Казалось, мы многое знаем об отношениях Толстого с правительством. Однако с годами открываются все новые факты, которые позволяют более глубоко проникнуть в причину обоюдной ненависти писателя и самодержавной власти — верховного «хозяина» российской церкви.

«Документы Николая»

Переписка Льва Николаевича со знаменитым критиком и одним из руководителей императорской Публичной библиотеки Владимиром Васильевичем Стасовым сохранилась почти полностью. Там мы находим между прочим:


В. В. Стасов — Толстому.

«31 марта 1878 г.

Граф Лев Николаевич, прилагаю здесь копию с письма архимандрита Фотия — копию, которую я доканчивал за 4–5 минут до того, что Вы пришли к нам в Библиотеку и я с вами познакомился.
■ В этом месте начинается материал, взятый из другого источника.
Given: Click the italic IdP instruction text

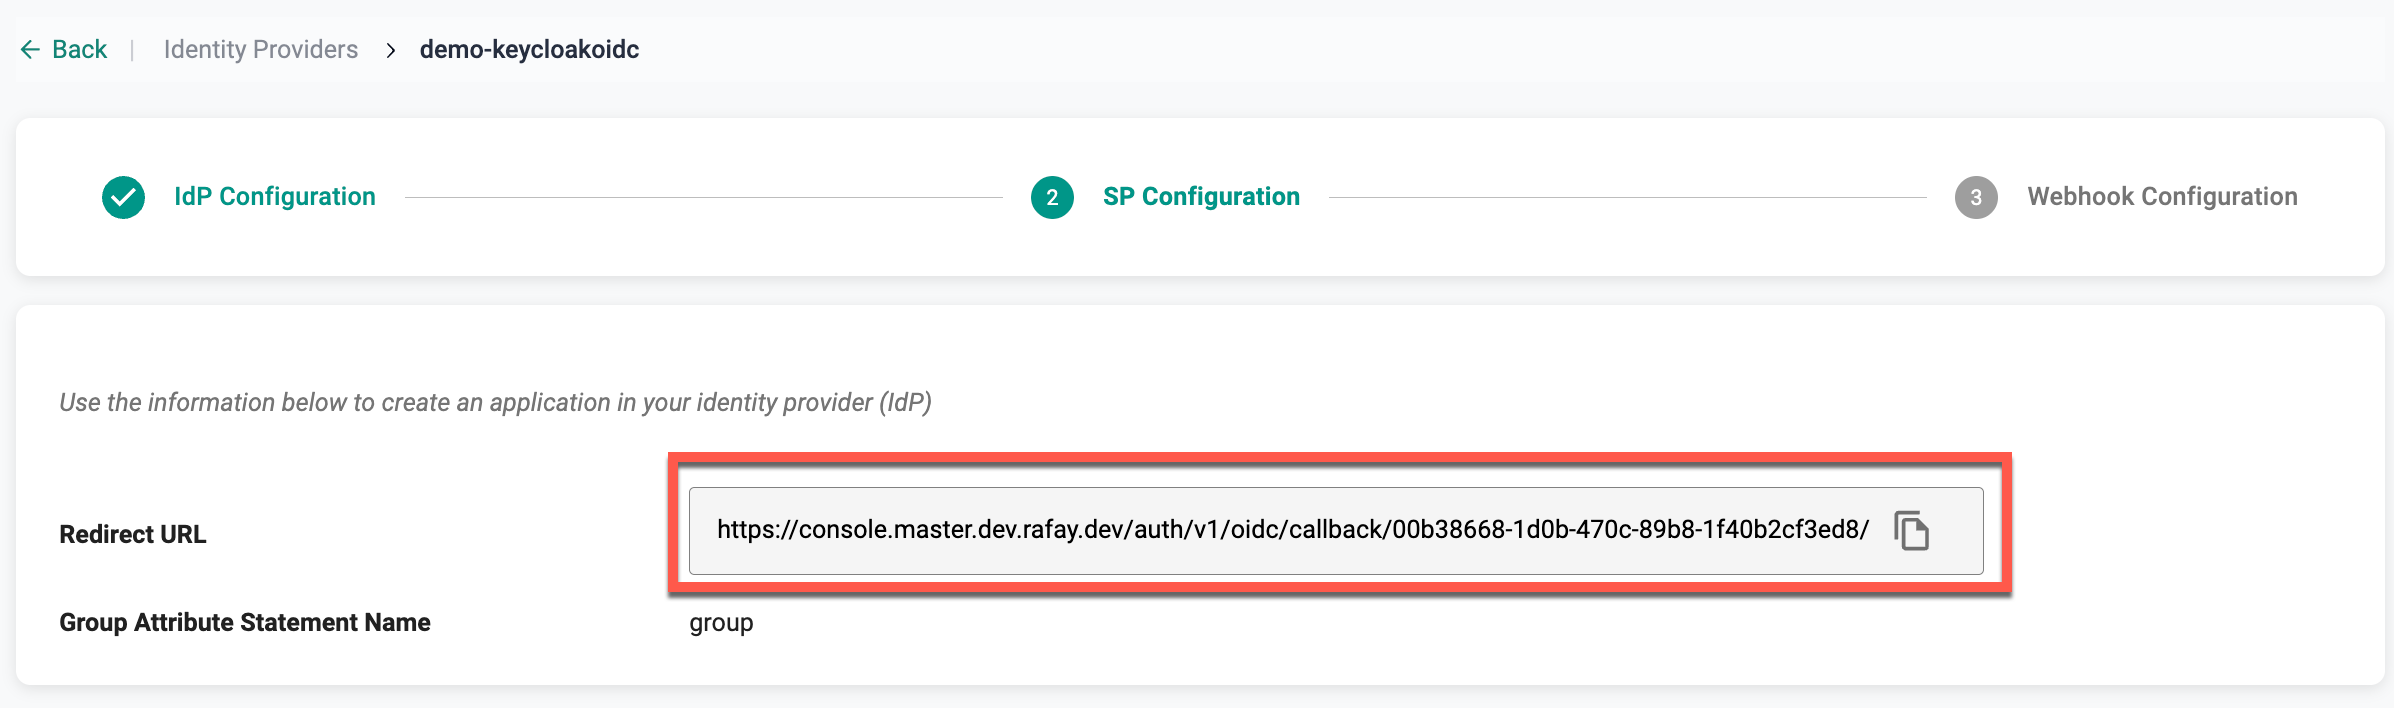Looking at the screenshot, I should (495, 403).
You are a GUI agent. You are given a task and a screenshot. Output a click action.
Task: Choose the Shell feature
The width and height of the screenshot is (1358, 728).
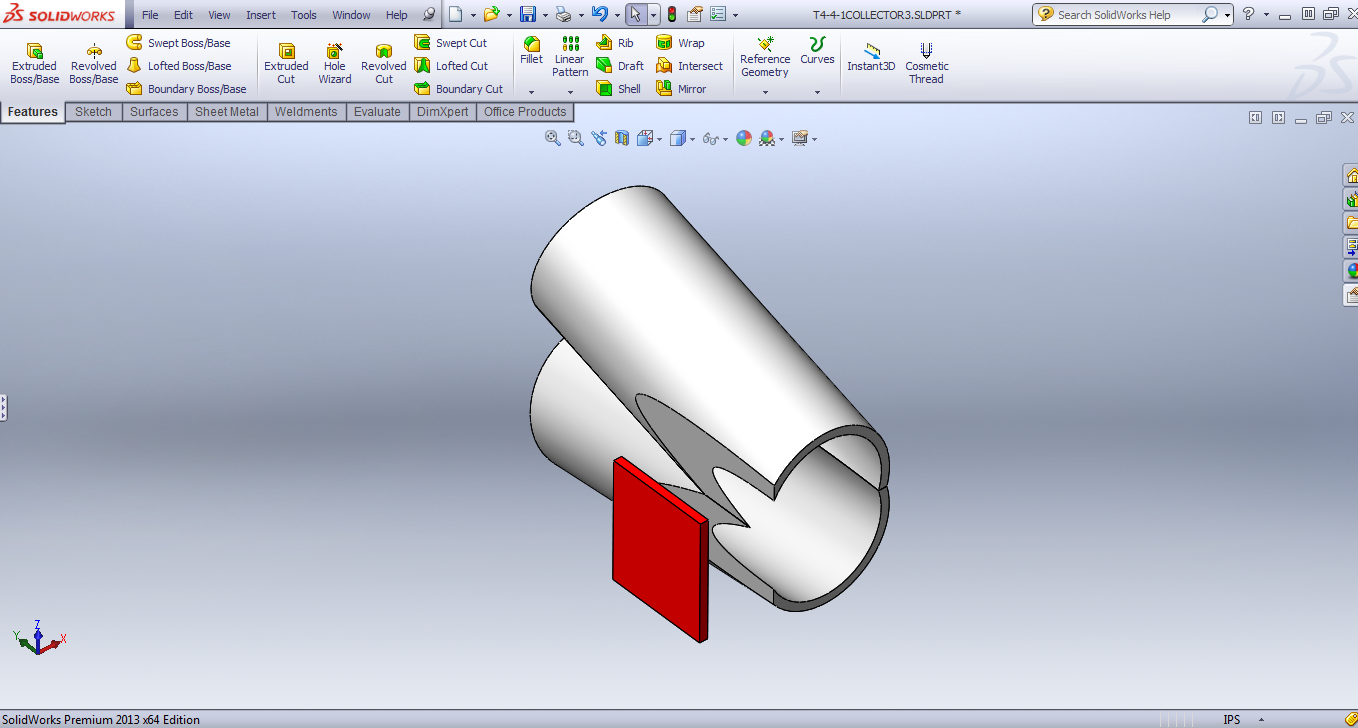pyautogui.click(x=618, y=89)
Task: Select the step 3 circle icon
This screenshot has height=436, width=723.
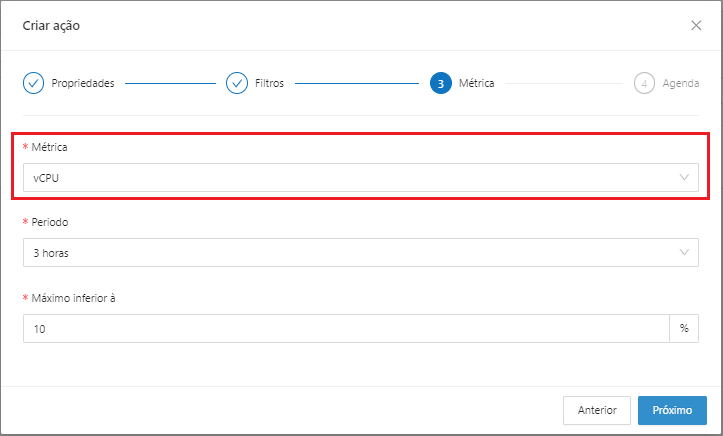Action: coord(440,83)
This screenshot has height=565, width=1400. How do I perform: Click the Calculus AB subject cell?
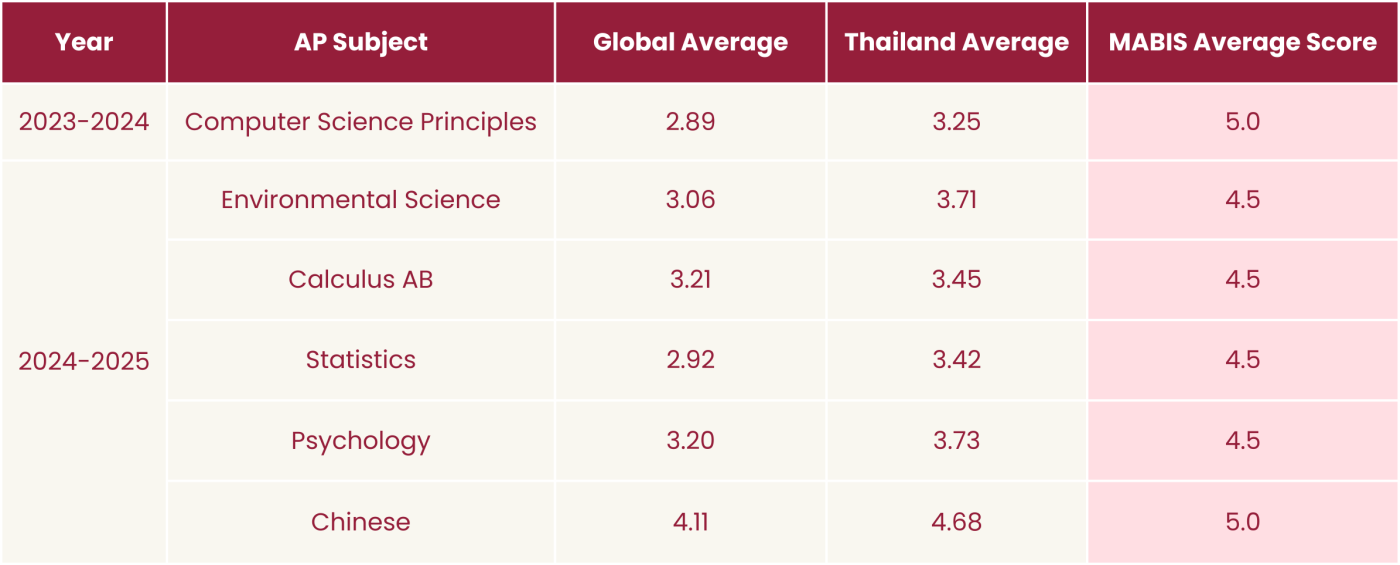[x=361, y=280]
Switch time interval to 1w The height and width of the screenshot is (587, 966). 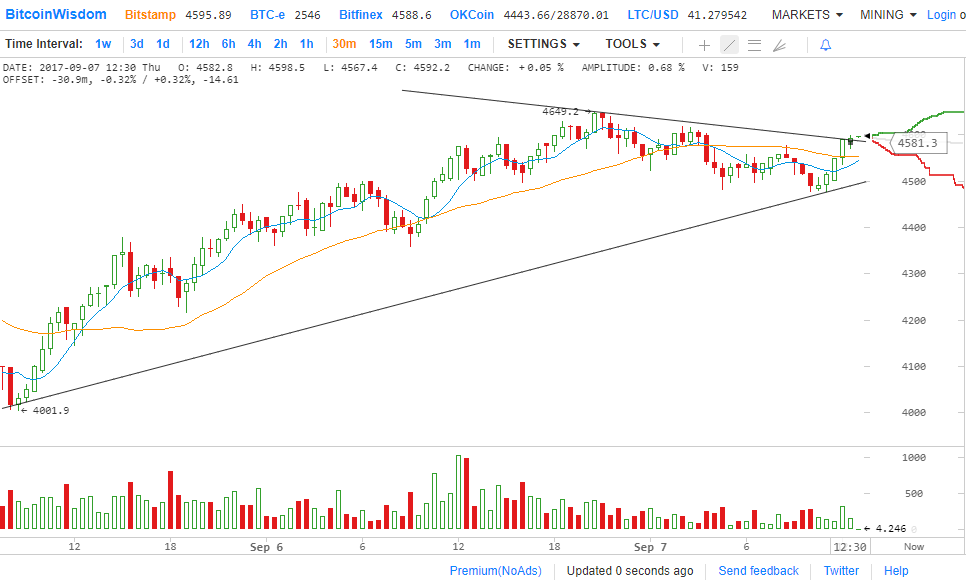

Ведь знаете, это был для меня очень дорогой день. Я давно уже просто до страсти влюблен и в „Войну и мир“, и в „Севастополь“, и т. д.

Итак, посылаю Вам копию с письма Фотия, оно авось принесет Вам несколько золотников той атмосферы, которая носилась около этого русского изувера, грубого и шершавого, как самый захолустный мужик, а смышленого и лукавого, как петербургский лавочник. Письмо это примечательно тем, как Вы, конечно, и сами увидите, что этот дрянной попишка обдувает своих доверчивых корреспондентов и наивных поклонников, уверяя их, что видел в сонном видении их покойную дочь и в каком она теперь положении. Если этот документ (доставленный мною Публичной библиотеке) окажется Вам угодным, то я, пожалуй, достал бы Вам и еще другие — иного сорта, из той же эпохи. Например, я бы постарался добыть и списать Вам копию с собственноручной записки императора Николая I о всем военном и др. обряде, какой надо соблюсти при повешении 5-ти декабристов — хотите?»


Толстой — В. В. Стасову.

«6-го апреля 1878 г.

Копия с записки Николая, о которой Вы пишете, была бы для меня драгоценностью, и я не могу Вам выразить мою благодарность за это».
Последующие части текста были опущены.